Auf dem Grafschafter Stein sind vier Personen als Halbfiguren dargestellt. Dabei handelt es sich um drei Frauen und einen Mann. Die beiden Frauen auf der oberen Hälfte tragen Hauben, wie sie der Wissenschaft auf so genannten Matronensteinen bekannt sind. Außerdem sind die Frauen in Tuniken - altrömische Gewänder - gehüllt und haben eine Kette mit Medaillon um den Hals hängen. Alle abgebildeten Personen greifen mit angewinkeltem rechten Arm in eine Gewandschlinge.

Bei dem Mann handelt es sich offensichtlich um eine ältere Person, bekleidet mit Toga und Tunika. Leider fehlt der untere Teil des Steines, auf dem sich die Grabinschrift befunden hat. Daher können die Experten bezüglich der dargestellten Personen nur Vermutungen anstellen. "Denkbar ist, dass es sich um einen Mann mit seiner ersten und zweiten Ehefrau sowie einer unverheirateten Tochter handelt", mutmaßt Prothmann. Sehr wahrscheinlich sei, dass sie zur einheimischen Bevölkerung zählten und das Bürgerrecht besaßen.

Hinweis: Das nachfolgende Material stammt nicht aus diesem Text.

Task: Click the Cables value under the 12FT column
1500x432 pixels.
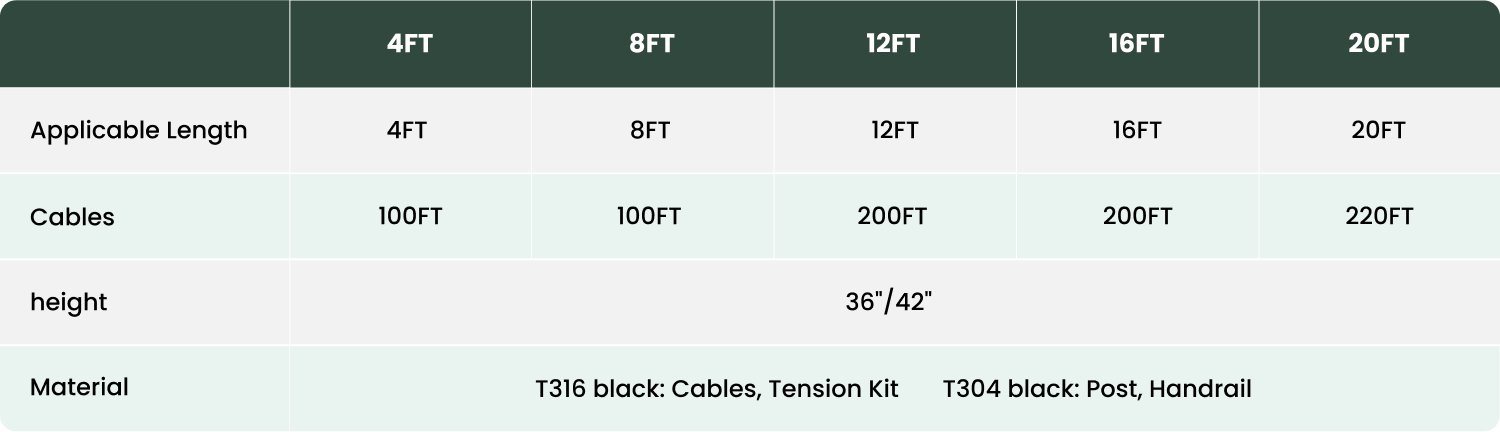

Der Stein aus römischer Zeit, dessen Wert sich nicht in Euro und Cent messen lässt, soll später seinen Platz im Stadtmuseum Bad Neuenahr-Ahrweiler finden. Eigentümer ist das Land Rheinland-Pfalz, wo es ein so genanntes Schatzregal gibt, nach dem alle Funde grundsätzlich dem Land gehören. Doch bis auf weiteres bleibt der Sensationsfund auf dem Hof von Hermann Müllenbruck, wo sich Wissenschaftler eingehend mit dem Stein beschäftigen werden.